# CNN

Used in `computer vision`, object detection, style transfer...

Challenge: large inputs (images have large resolution) -> extremely high dimension for input layer of a NN. And for **fully connected NN**, the matrix of weights is extremely large.   

Solution: convolution operation

### Convolution operation

Consider an edge detection in an image (gray scale).  
Given an $N\times N$ matrix of the image, constract a __kernal__ or __filter__ of the image $F\times F$ where $F<N$ and `convolve` it wih the original matrix via __convolution operation__ '$*$'. The oputput of the convolution operation, _filter_ is a matrix $P\times P$ where $N<P<F$. 

The first element of this matrix is computed by overlaying the $F\times F$ matrix with the equally sized region of the $N\times N$ matrix in the upper left corner and performing **element-wise** multiplication and **summing** the result.

Next, shift the convolution layer one element and repeat the convolution to get the second number in $P\times P$ matrix. 

In python comvolution is done with $\texttt{\text{tf.nn.conv2d}}$. 

If the _filter_ is made to detect vertical edges, i.e., 
bright pixes on the left and dark pixels on the right: 

$$
\begin{bmatrix}
1 & 0 & -1 \\
1 & 0 & -1 \\
1 & 0 & -1 \\
\end{bmatrix}
$$

Convolving it with the image that has an edge, it will give a lighter (higher values) for the region where there is such a structure, an _edge structure_. 

### Types of edge detections

For horizontal edges, the filter would be 

$$
\begin{bmatrix}
1 & 1 & 1 \\
0 & 0 & 0 \\
-1 & -1 & -1 \\
\end{bmatrix}
$$

High values in the resulted matrix would indicate the presence of an edge. Note that if exact transition orientation is not important, an absolute value should be taken. 


#### Vertical edge detection examples:

**Sobel filter** 

$$
\begin{bmatrix}
1 & 0 & -1 \\
2 & 0 & -2 \\
1 & 0 & -1 \\
\end{bmatrix}
$$

**Scharr filter**

$$
\begin{bmatrix}
3 & 0 & -3 \\
10 & 0 & -10 \\
3 & 0 & -3 \\
\end{bmatrix}
$$

These filters can be learned by a NN. Back-prop can learn these values in matrixes.

### Padding

Convolving $6\times 6$ matrix with $3\times 3$ filter results in a $4\times 4$ matrix. 
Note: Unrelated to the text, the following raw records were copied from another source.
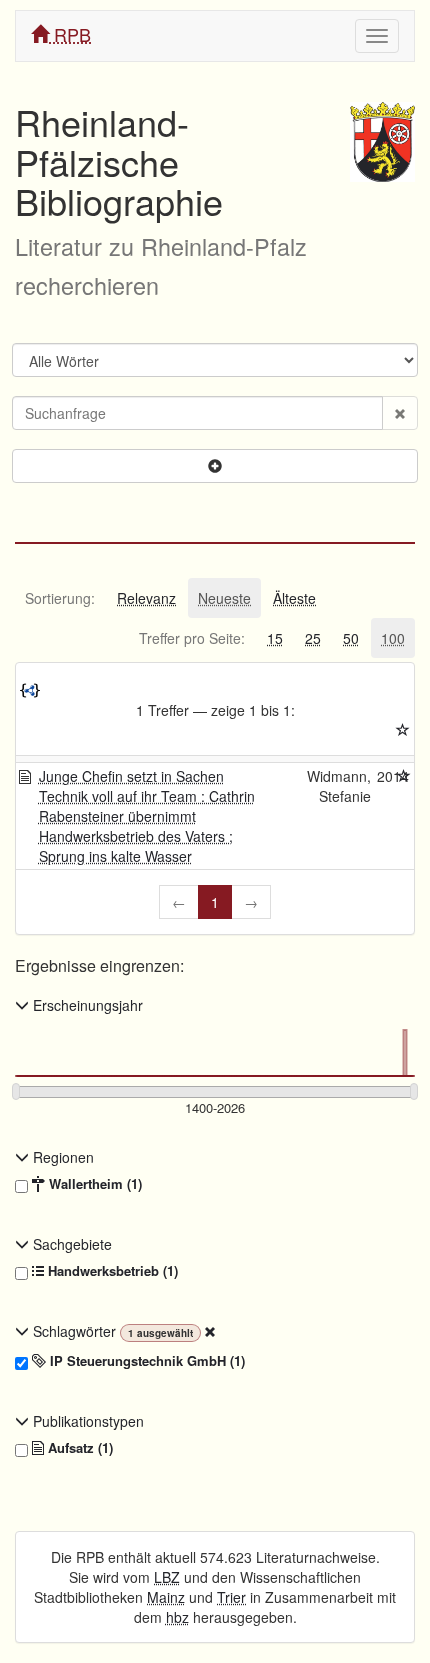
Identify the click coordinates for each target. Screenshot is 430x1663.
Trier (231, 1597)
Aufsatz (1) (78, 1448)
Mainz (166, 1597)
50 (351, 638)
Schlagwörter (74, 1331)
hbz (177, 1617)
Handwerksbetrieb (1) (111, 1271)
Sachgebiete (70, 1244)
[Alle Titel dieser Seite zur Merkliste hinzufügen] (403, 730)
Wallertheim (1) (93, 1184)
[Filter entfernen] (210, 1331)
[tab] (60, 598)
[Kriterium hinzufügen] (215, 466)
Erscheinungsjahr (86, 1005)
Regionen (61, 1157)
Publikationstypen (86, 1421)
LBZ (167, 1577)
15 (275, 638)
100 (393, 638)
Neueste (224, 598)
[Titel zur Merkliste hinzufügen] (404, 776)
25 (313, 638)
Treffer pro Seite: (192, 638)
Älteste (294, 598)
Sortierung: (60, 598)
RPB (70, 34)
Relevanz (146, 598)
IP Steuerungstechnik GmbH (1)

Convolving $n\times n$ matrix with $f\times f$ filter results in a $(n-f+1)\times (n-f+1)$ matrix. 

> Every time conv. oper. is applied, the image shrinks. 
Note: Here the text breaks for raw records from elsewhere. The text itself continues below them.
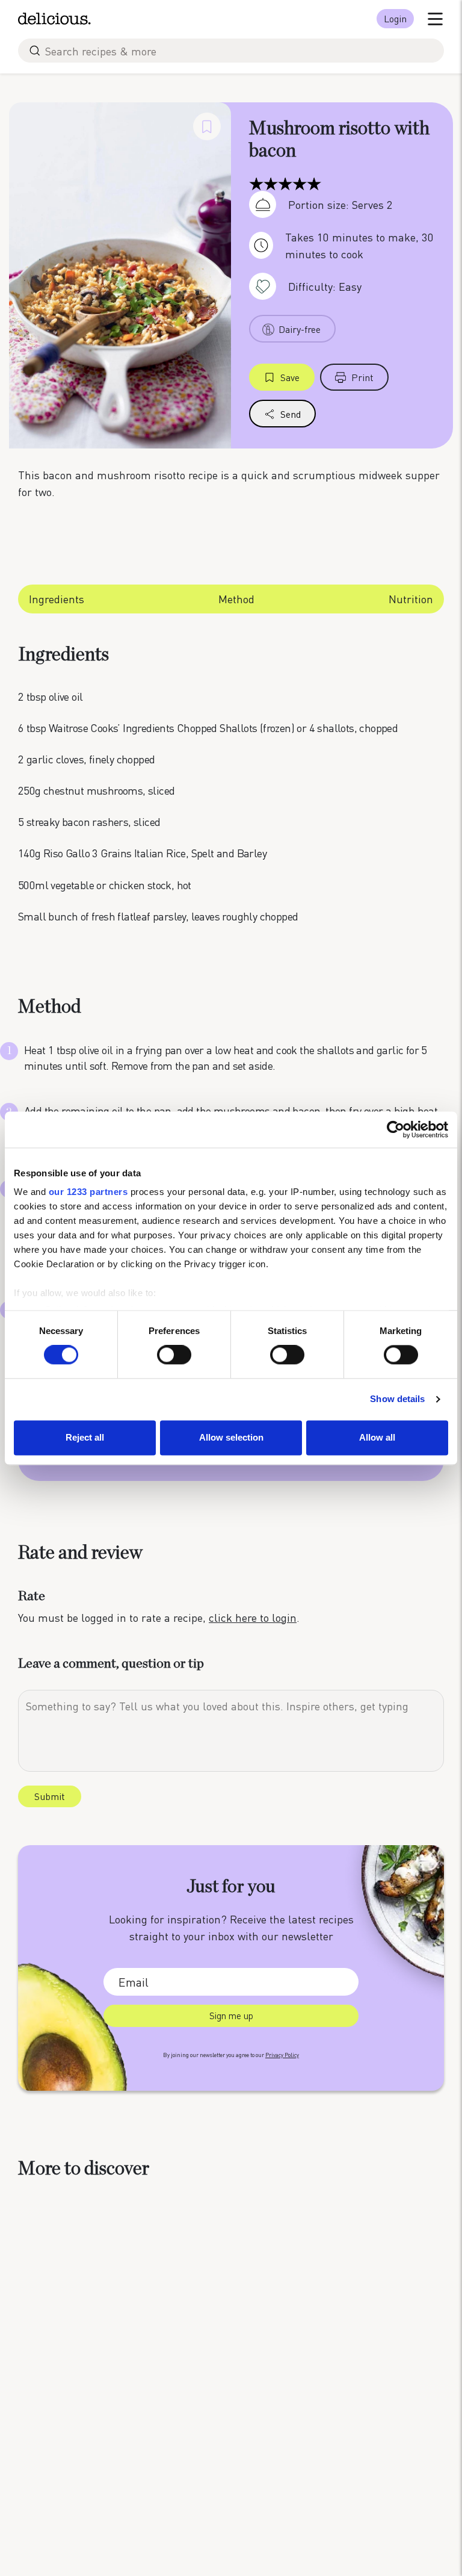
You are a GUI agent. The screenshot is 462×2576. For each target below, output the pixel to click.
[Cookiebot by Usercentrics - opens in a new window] (395, 1129)
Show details (397, 1399)
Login (395, 18)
Corner pixels are used only in one operation, while middle pixes are used multiple times. 

`Padding` -- adding addition 'border' image to preserve the original size after convolving with the filter.  

Padding can also be done with two or more pixels. 

- `Valid convolution` - no padding
- `Same convolution` - oputput size is then equal to the original size. Padding size is then set by the filter size as $p = (f-1)/2$. 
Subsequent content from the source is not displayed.